By Robert Westervelt, News Editor
SearchOracle.com

Project Fusion will combine Oracle technologies with products it acquired from PeopleSoft and JD Edwards.

The selling point for the new suite of applications is that it will be built in a standards based development environment. The products will be written in Java and use standards-based rules to allow easy integration with other applications, Ellison said.

"We believe we can create a highly productive Java environment," Ellison said. "We think all the other application vendors are going to have to migrate to standards based technologies."

Ellison and other top Oracle executives addressed customers and the media today at the Redwood Shores, Calif.-based company headquarters.

Last month, PeopleSoft's board finally agreed to a $10.3 billion takeover offer, and last week Oracle finalized the merger. The acquisition of PeopleSoft made Oracle the second-largest maker of business-management software behind the German software maker, SAP.

Ellison also assured PeopleSoft and JD Edwards software users that Oracle would support and develop their software over the next decade.

Oracle's new applications suite will challenge SAP directly, Ellison said. The new applications suite will be produced with a modern user interface based on both PeopleSoft developed HTML standards and the new Dynamic HTML standards, Ellison said.

Dynamic HTML. is a combination of new Hypertext Markup Language (HTML) tags and options, that will let users create Web pages more animated and more responsive to user interaction than previous versions of HTML.

"This is the first time a major application company is going to commit to an absolutely standards-based development environment," Ellison said.

The "super set" will allow customers to integrate legacy applications in a simpler, more cost-effective way than SAP's integration platform, NetWeaver, Ellison promised.
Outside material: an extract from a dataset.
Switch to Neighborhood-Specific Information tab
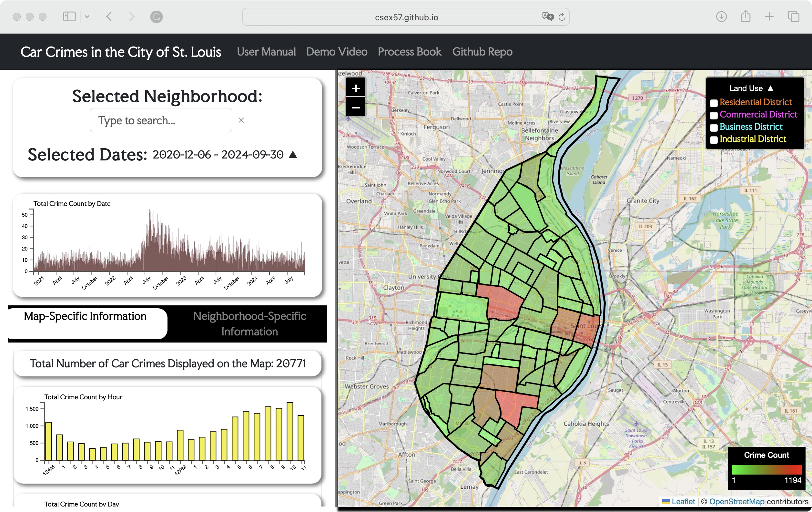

The battle for market dominance between the two software makers put CIOs and IT managers in a good position to get some attractive deals, said Michael Dominy, a senior analyst with Boston-based Yankee Group.

"SAP's strategy is wherever they have any foothold they want to take over an account and make it an exclusive user of SAP including the NetWeaver stack," Dominy said. "Oracle is moving aggressively to keep a firm grip on their newly acquired accounts so I think Oracle will at least match or try to beat anything that SAP offers."

Oracle retained more than 3,000 PeopleSoft developers and has dedicated more than 5,000 developers to Project Fusion. They also issued pink slips to 5,000 PeopleSoft employees as a result of the merger.

"We want to think about this from a stand point of not only delivering applications, but also start thinking about integrating our data hubs and our architecture," said John Wookey, who was introduced as the head of Oracle's overhauled applications division.

Oracle said its Data Hub initiative would also wrap around the new application suite. Data Hubs allow customers who can't afford to migrate all of their applications to Oracle's application suite, to retain legacy applications and benefit from a single data model. They also ntegrate data from SAP, PeopleSoft, Siebel Systems Inc. and other vendors.